A lot of proportional representation advocates look to multi-member districts as a way to make the legislative body more fairly represent a divided electorate, and maybe even get some seats for some smaller parties.
Via Larry Sabato, Thomas Schaller looks at the history of US congressional elections and notes it was relatively recently - the 1960s - when states were still electing at-large members:
A few states continued to use statewide, at-large multiple-member districts while others featured one at-large, single-member House district to select one House member statewide while carving out the remaining seats into single-member districts within the state. At the highwater mark in the 88th Congress (1962-63), a number of states — including Alabama, Connecticut, Hawaii, Maryland, Michigan, New Mexico, Ohio and Texas — elected a total of 22 of the 435 House members from multiple-member or at-large single-member districts.The civil rights era put the end to most of these, because of the unfortunate fact that white voters were reluctant to elect non-white candidates. Those seats gave way to the modern system of districts carefully drawn to predict outcome.
Indeed, had states continued to use at-large statewide or multiple-member districts, there almost certainly would be far fewer non-white U.S. House members today; to recognize the difference, one need only compare the much lower share of African-American, Asian or Hispanic U.S. senators.Of course, the last elected African-American Senator got a promotion.

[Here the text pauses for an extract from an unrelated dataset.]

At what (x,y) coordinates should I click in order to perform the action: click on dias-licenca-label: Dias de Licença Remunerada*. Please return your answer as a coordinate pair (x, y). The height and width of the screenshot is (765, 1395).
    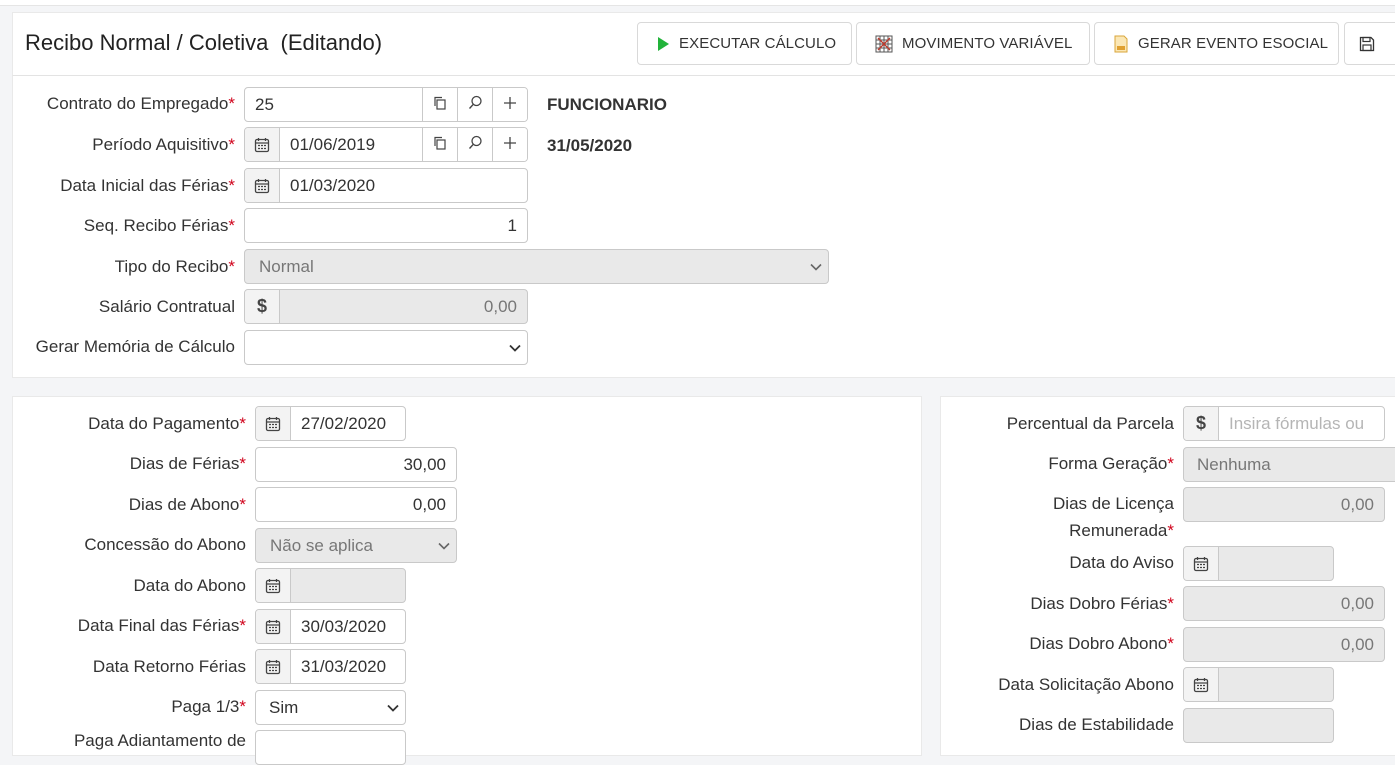
    Looking at the image, I should click on (1114, 517).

I've often thought that multi-member districts could also address the issue of gender imbalance. The way the Democratic Party gets a 50-50 gender balanced national convention is: separate contests. Male National Delegate and Female National Delegate are separate contests at the district and state conventions. Men run against men, women run against women.

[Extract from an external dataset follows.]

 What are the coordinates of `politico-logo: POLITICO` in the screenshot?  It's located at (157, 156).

You could do that with Congress as well. Have every district elect two members, one male one female. Heck, you could even designate Senate seats as male and female.
I'm really getting off into the fantasy land of constitutional amendments here, and I have yet to answer the transgender issue. So lets move on to the next take on multi=member districts: a way to save special election costs.

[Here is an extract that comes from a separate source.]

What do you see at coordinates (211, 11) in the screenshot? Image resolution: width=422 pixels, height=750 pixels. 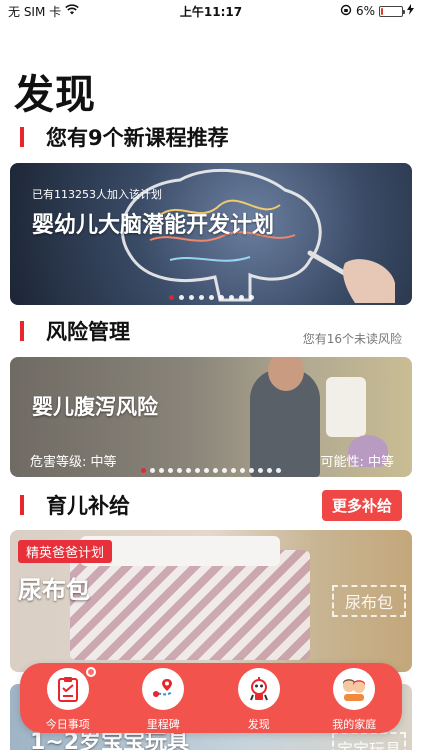 I see `status-bar: 无 SIM 卡 上午11:17 6%` at bounding box center [211, 11].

Joe Mathews argues that despite protests to the contrary, people actually do vote The Party Not The Person:
Ask yourself (or a person you meet) to give you the first and last name, and any other distinguishing personal details, of the person you voted for last year for Assembly. (Few people will be able to answer this question). Then ask if you know the party of the person you vote for last year for Assembly. (Most people will remember that much).Mathews proposes a party list system.
In this insight lies the solution to the problem of low-turnout special elections: letting people vote for the party.
That would mean letting the parties list its candidates in order of preference on the first round ballot. You’d vote for the party, and not the person, which is what you do already.Then if, say, one of the top 12 Know Nothings died, Know Nothing #13 would move up from alternate to member.
Party lists would work much better if the state moved, as it should, to multi-member districts and proportional voting. With, say, a 20 member district, a party could list its 20 choices in order. If that party won, say, 12 of the seats, the first 12 people on its list would take office. Those remaining on the list would serve as alternates.
I'm a party hack so I like anything than enhances the role of the parties. But even if you don't both articles are worth a read and some thought.